Puisi Esai Denny JA: Haruskah Kutembak Raja dan Keluarganya?
- Penulis : Krista Riyanto
- Selasa, 11 Februari 2025 07:57 WIB
![image](https://img.orbitindonesia.com/2025/02/11/2025021108132977432ca2-3db5-4d57-89fc-f4d97f3aaf84.jpeg)
Peluru pertama menembus dada Tsar.
Peluru kedua merobek Tsarina.
Darah mereka berceceran di lantai batu.
Aku menutup mata,
tetapi tanganku bergerak sendiri,
dan sebelum aku bisa menolak,
senjataku ikut berbicara.
Tubuh-tubuh itu jatuh satu per satu.
Anastasia yang berlari, tersandung,
lalu hening.
Dan aku hanya bisa berdiri di sana,
menatap tangan sendiri,
dan bertanya dalam hati:
apakah ini revolusi,
atau pembantaian yang tak bisa dimaafkan?
-000-
Bertahun-tahun setelah malam itu,
aku hidup di desa kecil dekat Volga.
Tak ada lagi revolusi,
hanya keheningan yang menempel di dinding rumahku.
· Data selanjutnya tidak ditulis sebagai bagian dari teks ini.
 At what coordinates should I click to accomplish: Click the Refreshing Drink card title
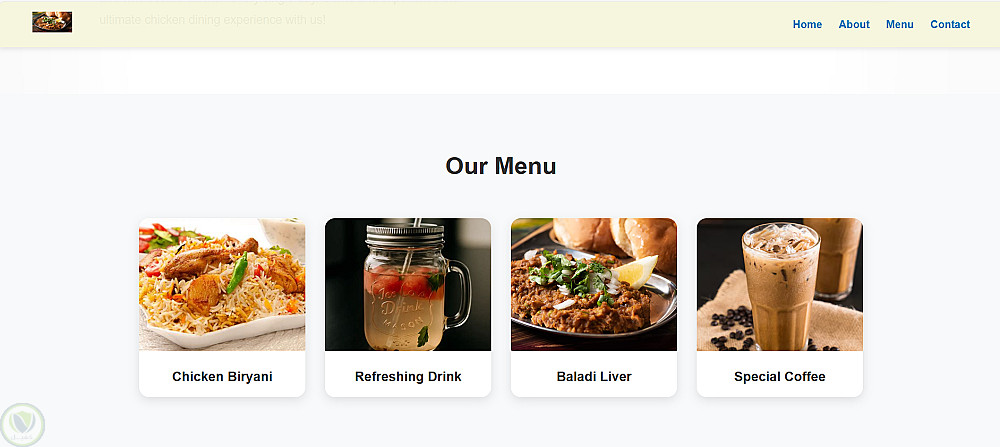coord(408,377)
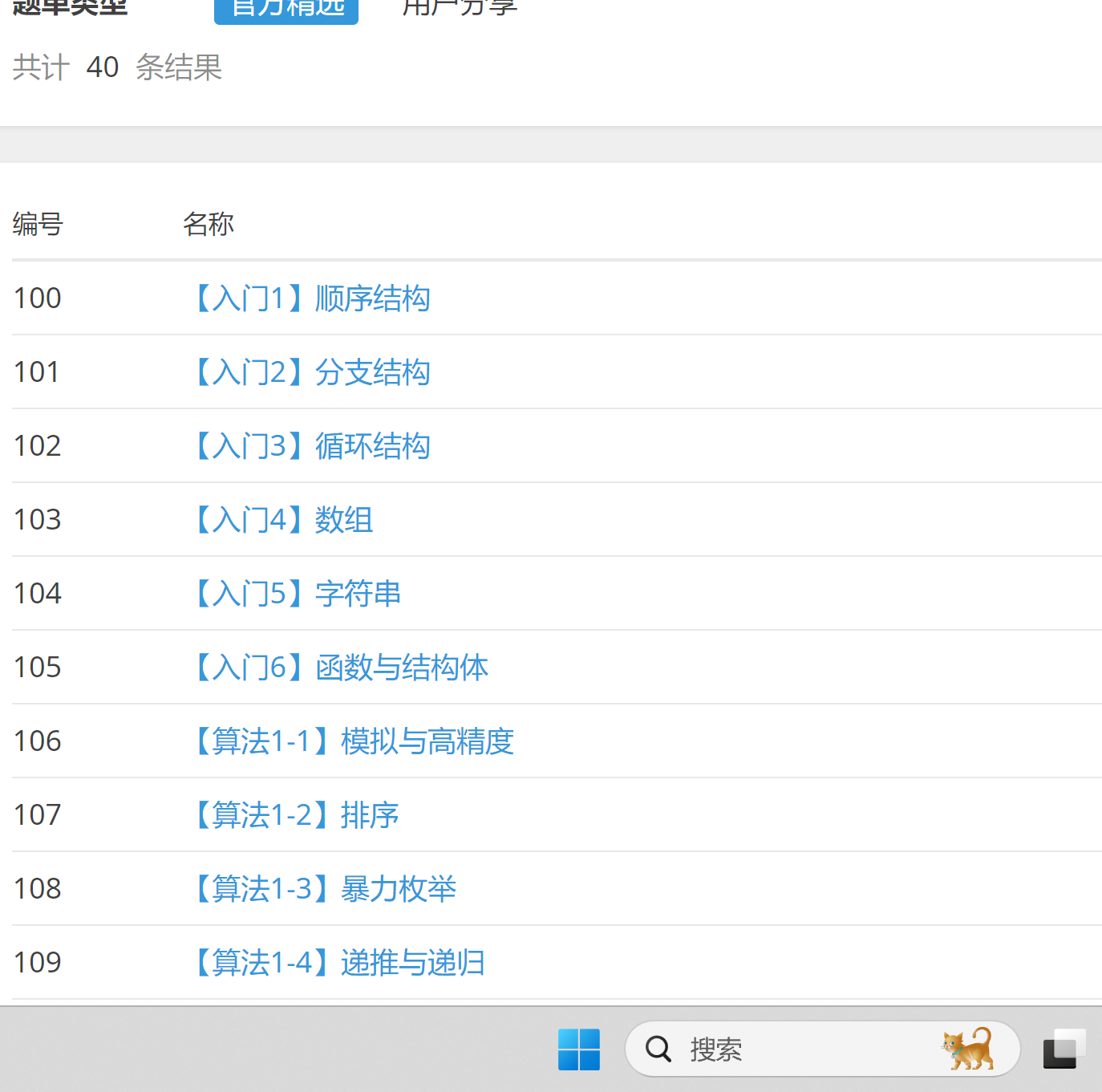Click the magnifier icon in taskbar search
The image size is (1102, 1092).
(x=658, y=1049)
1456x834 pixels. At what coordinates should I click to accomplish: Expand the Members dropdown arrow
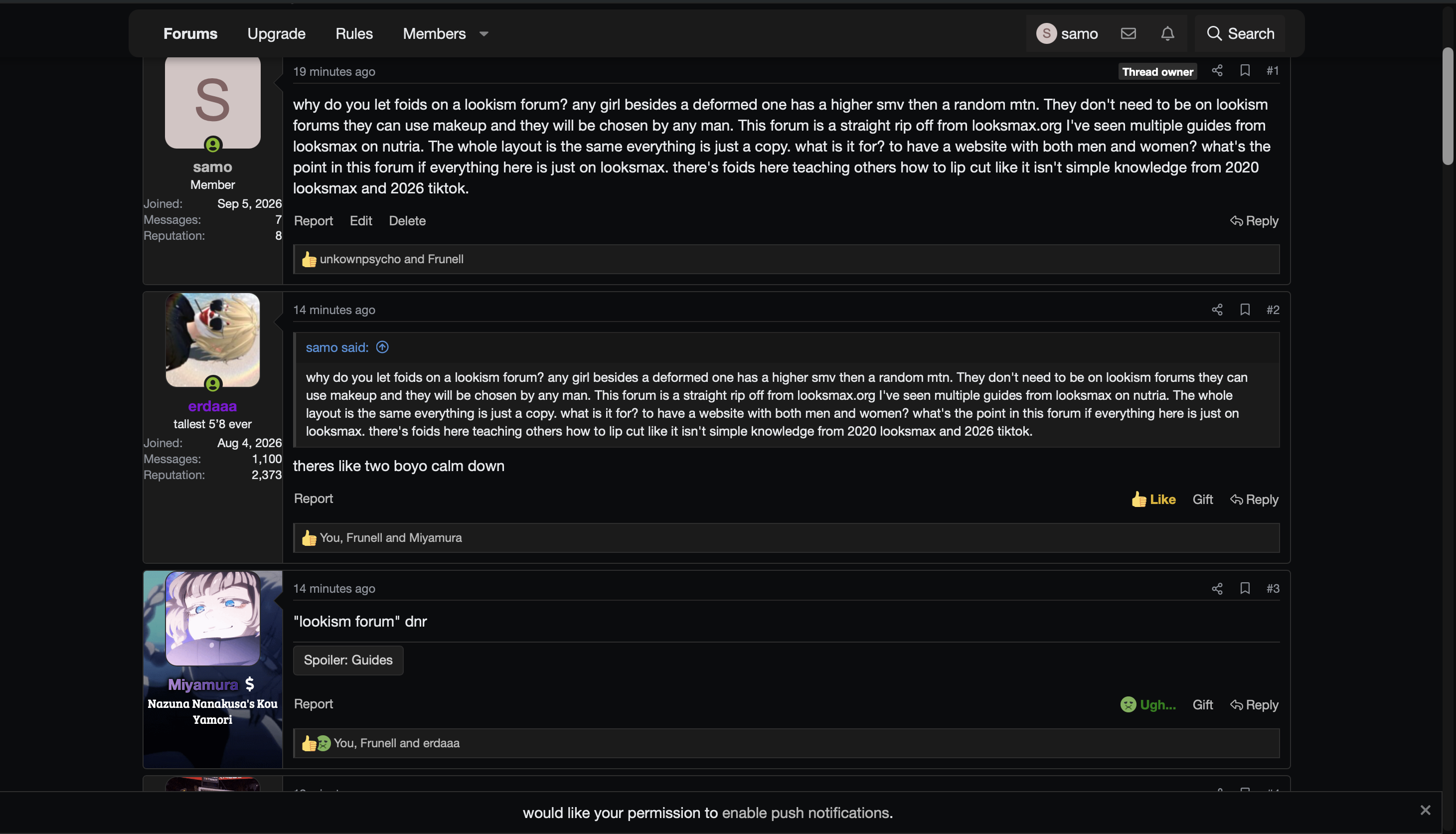[484, 34]
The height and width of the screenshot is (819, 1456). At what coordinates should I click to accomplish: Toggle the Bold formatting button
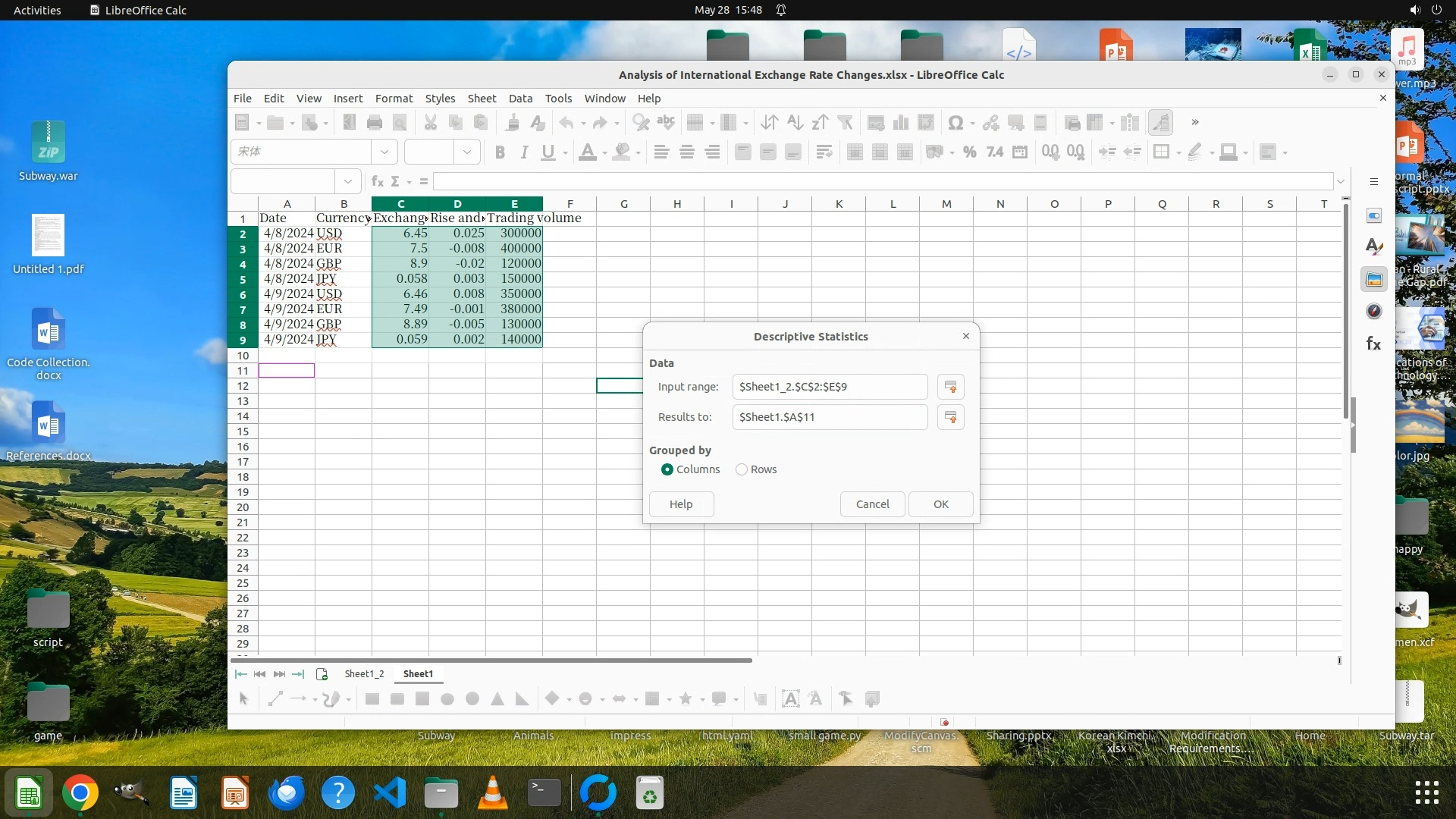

Setiap malam, suara itu datang.
Bukan suara Lenin.
Bukan suara revolusi.
Tapi suara seorang anak yang bertanya:
“Paman, apakah kau saat itu menembakku juga?
Aku hanya anak,
lahir di istana,
bukan aku minta.
Mahkota jadi takdirku.
Mengapa kau tega?”
Aku membuka mata,
dan melihat tanganku masih berlumuran darah,
meski seumur hidup telah kubersihkan.